Distributed running in Spark Interactive shell

2014-03-26 Thread Sai Prasanna
Is it possible to run across cluster using Spark Interactive Shell ?

To be more explicit, is the procedure similar to running standalone
master-slave spark.

I want to execute my code in  the interactive shell in the master-node, and
it should run across the cluster [say 5 node]. Is the procedure similar ???





-- 
*Sai Prasanna. AN*
*II M.Tech (CS), SSSIHL*


*Entire water in the ocean can never sink a ship, Unless it gets inside.All
the pressures of life can never hurt you, Unless you let them in.*


Re: Distributed running in Spark Interactive shell

2014-03-26 Thread Nan Zhu
what do you mean by run across the cluster? 

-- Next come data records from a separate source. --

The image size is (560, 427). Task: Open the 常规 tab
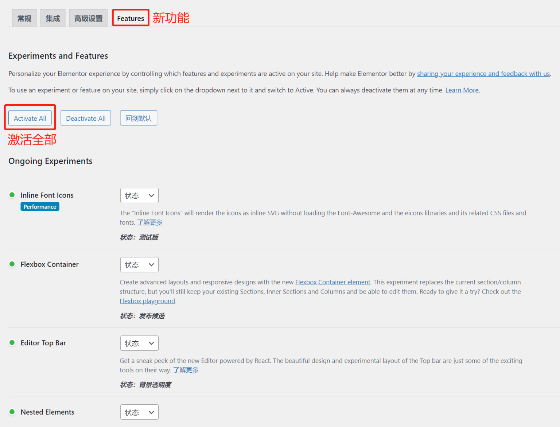pyautogui.click(x=24, y=18)
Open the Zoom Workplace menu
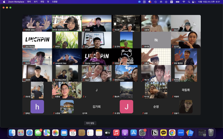The width and height of the screenshot is (223, 139). (16, 2)
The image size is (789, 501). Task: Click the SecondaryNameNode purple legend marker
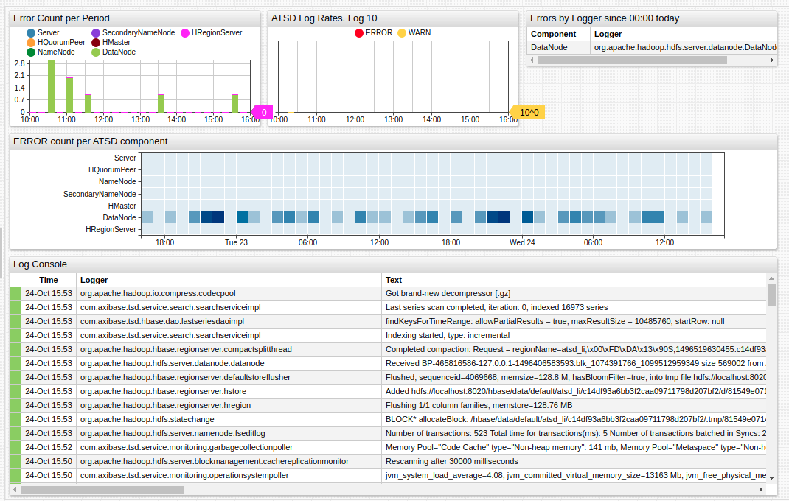click(x=96, y=33)
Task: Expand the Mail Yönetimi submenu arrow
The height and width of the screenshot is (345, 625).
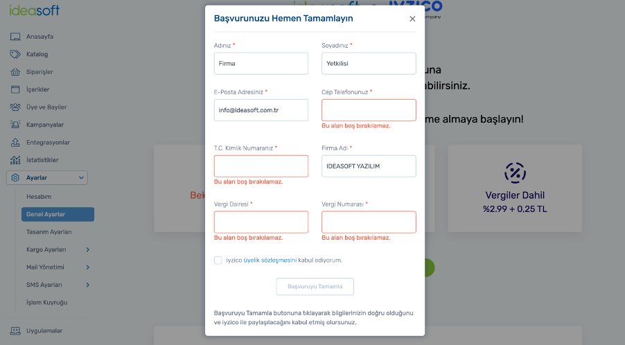Action: (x=88, y=267)
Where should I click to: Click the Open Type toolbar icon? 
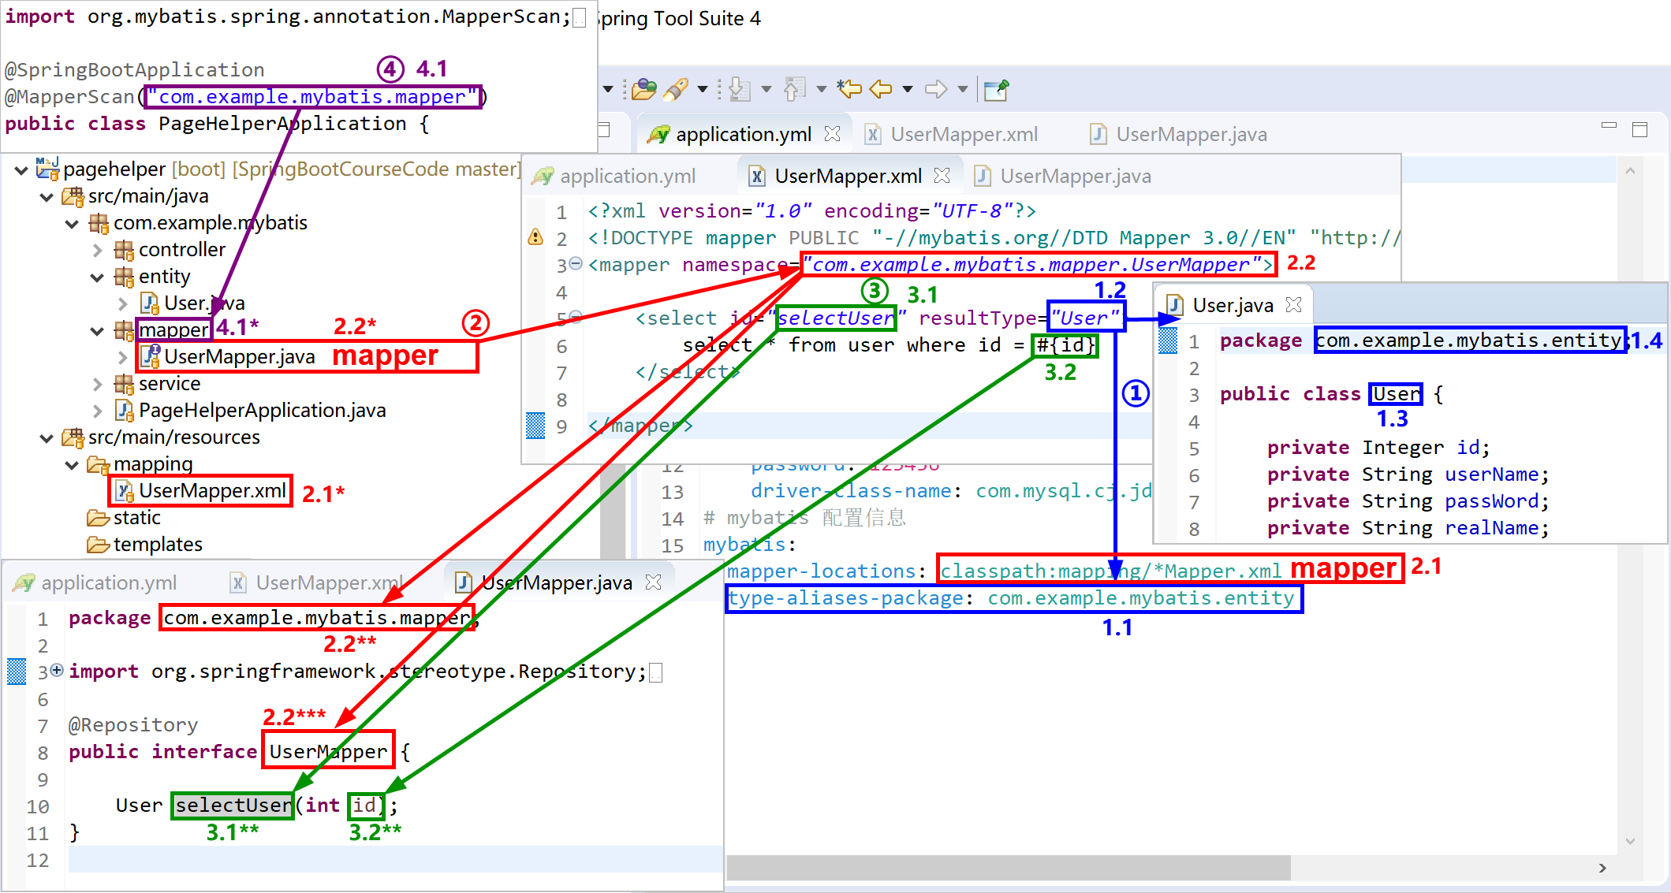[x=643, y=89]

you want to start the spark-shell across the cluster or you want to distribute 
tasks to multiple machines?

if the former case, yes, as long as you indicate the right master URL

if the later case, also yes, you can observe the distributed task in the Spark 
UI 

-- 
Nan Zhu


On Wednesday, March 26, 2014 at 8:54 AM, Sai Prasanna wrote:

 Is it possible to run across cluster using Spark Interactive Shell ?
 
 To be more explicit, is the procedure similar to running standalone 
 master-slave spark.
 
 I want to execute my code in  the interactive shell in the master-node, and 
 it should run across the cluster [say 5 node]. Is the procedure similar ???
 
 
 
 
 
 -- 
 Sai Prasanna. AN
 II M.Tech (CS), SSSIHL
 
 Entire water in the ocean can never sink a ship, Unless it gets inside.
 All the pressures of life can never hurt you, Unless you let them in.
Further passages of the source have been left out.